Frequently Asked
How do I use this list to find a realtor, brokerage, or property manager in Sioux Falls?
Start with what you need — buy-side realtor, sell-side realtor, commercial broker, property manager, home builder, developer. The Sioux Falls real-estate market has been strong for a decade and the number of agents reflects that — the directory won't make every agent relevant to you, but the filtering by specialty (first-time buyer, luxury, relocation, investment, commercial) narrows it meaningfully. Referrals still drive most of this category; the directory is a starting point.
Where are the newer or interesting real-estate operators in Sioux Falls right now?
Boutique brokerages are the growth story — the agent teams that broke off from the big brands to build their own firm. Some of them are doing excellent work. The bigger story is the home-builder community, which has expanded fast with the city — a dozen custom and semi-custom builders doing interesting work, especially in the growth edges out past Harrisburg and up north. I name some of them where the reputation is solid.
What are the real-estate patterns around Sioux Falls?
Downtown is the commercial core — the brokerages that handle office, retail, and multi-family. Residential agents are distributed based on where they live and where their sphere is — most agents work a two or three-neighborhood concentration even if they'll take listings anywhere. New construction is concentrated on the growth edges: Harrisburg, Tea, Brandon, the northern annexations, and the upper east side of the city. Property managers tend to follow the rental stock, which is concentrated in the older neighborhoods and near the universities.
Do you include home builders, property managers, and developers here?
Yes — the real-estate category covers brokerages, individual agents, property managers, home builders, developers, and commercial brokers. Appraisers and home inspectors also fit here because most people find them through their agent. Mortgage brokers technically live in financial-services but get cross-tagged because the handoff between agent and lender is so tight.
Are rankings pay-to-play in real estate?
No. Real estate is another category where the bar and licensing environment constrain comparative advertising, and the directory doesn't rank agents against each other. A Claimed agent gets more surface — longer description, neighborhoods, specialties, transaction history if they share it, Verified Owner badge. Featured gets the top row.

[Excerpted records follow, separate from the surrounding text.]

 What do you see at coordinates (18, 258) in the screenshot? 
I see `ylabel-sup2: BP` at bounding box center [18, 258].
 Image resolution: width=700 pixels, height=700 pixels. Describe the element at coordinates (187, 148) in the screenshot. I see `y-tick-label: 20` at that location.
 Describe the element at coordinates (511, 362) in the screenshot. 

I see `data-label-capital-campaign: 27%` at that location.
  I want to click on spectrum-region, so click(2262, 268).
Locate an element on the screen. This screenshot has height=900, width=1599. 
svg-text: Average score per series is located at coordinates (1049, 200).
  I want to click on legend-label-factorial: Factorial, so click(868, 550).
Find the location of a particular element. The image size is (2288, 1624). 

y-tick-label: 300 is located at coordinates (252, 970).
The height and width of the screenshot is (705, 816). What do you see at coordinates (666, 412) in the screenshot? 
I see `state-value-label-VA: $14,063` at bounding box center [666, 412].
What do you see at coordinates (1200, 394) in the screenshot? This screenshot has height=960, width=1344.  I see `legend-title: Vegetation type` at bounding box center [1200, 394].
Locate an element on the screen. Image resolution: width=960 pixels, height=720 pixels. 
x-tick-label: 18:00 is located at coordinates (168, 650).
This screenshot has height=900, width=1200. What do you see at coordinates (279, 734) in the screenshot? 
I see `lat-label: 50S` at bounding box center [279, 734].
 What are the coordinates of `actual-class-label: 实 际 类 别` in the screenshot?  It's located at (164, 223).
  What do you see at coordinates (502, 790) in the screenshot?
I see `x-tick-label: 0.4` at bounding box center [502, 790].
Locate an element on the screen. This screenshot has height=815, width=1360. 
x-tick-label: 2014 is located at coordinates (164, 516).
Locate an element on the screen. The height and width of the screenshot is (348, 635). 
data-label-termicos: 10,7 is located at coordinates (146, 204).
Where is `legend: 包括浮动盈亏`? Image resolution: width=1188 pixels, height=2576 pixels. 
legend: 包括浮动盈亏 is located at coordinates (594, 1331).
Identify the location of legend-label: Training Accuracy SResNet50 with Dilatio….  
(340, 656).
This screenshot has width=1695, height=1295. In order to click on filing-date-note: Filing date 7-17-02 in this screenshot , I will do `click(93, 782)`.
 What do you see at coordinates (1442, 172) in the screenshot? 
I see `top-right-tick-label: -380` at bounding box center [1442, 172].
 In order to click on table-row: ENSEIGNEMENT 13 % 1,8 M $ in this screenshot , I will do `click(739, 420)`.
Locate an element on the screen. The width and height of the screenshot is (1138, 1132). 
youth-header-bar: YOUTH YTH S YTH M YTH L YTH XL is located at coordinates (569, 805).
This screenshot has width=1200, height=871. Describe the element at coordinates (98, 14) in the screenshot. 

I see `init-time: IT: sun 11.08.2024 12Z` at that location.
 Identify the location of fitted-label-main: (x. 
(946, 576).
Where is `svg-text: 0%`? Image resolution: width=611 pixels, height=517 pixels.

No tier-based ranking.
Are the big national brands — Keller Williams, RE/MAX, Coldwell Banker, eXp — in here?
Yes, every Sioux Falls office of a national brand is listed. The agents who work under those brands are listed too, with their affiliation clear in the description. The national brand is often less relevant than the individual agent's reputation — I surface the agent more than the brand. An agent's specialty, history, and track record matter more than the franchise they hang their license with.
How often is real-estate data updated?
Nightly on core data. Weekly on adds and removes. Agent movement between firms is common in this category and the claim form is the fastest way to keep affiliation accurate. Listings and transactions are outside the directory's scope — those live on MLS-powered sites.
I'm a Sioux Falls agent, broker, builder, or property manager — how do I get listed?
tally.so/r/yPylP8. Eight minutes. Tell me your specialty, the neighborhoods you know, the clientele you serve, and the transaction volume if you're comfortable sharing. Real estate rewards specificity over scale in the claim form — an agent who owns the Whittier historic market is more useful to the right buyer than a generalist. Tier moves to Claimed.
Can I trust the Google ratings on real-estate agents?
Variably. Real-estate reviews are usually high because agents cultivate them as part of their business, and the review samples are self-selected to recent clients. A 5.0 with 40 reviews is a normal-looking strong agent profile in this category. What I'd pay more attention to is the specificity in the reviews — do they mention the neighborhood, the kind of transaction, the agent's communication style? — rather than the number of stars.
What's missing from real estate?
The by-owner and flat-fee segment — the agents and services that don't fit the full-service model — is undercovered. Also: the investor and flipper community in Sioux Falls, which is small but active and doesn't always have traditional listings. The growing accessory-dwelling-unit and small-multi-family niche is underrepresented. I'm working on tagging to surface these.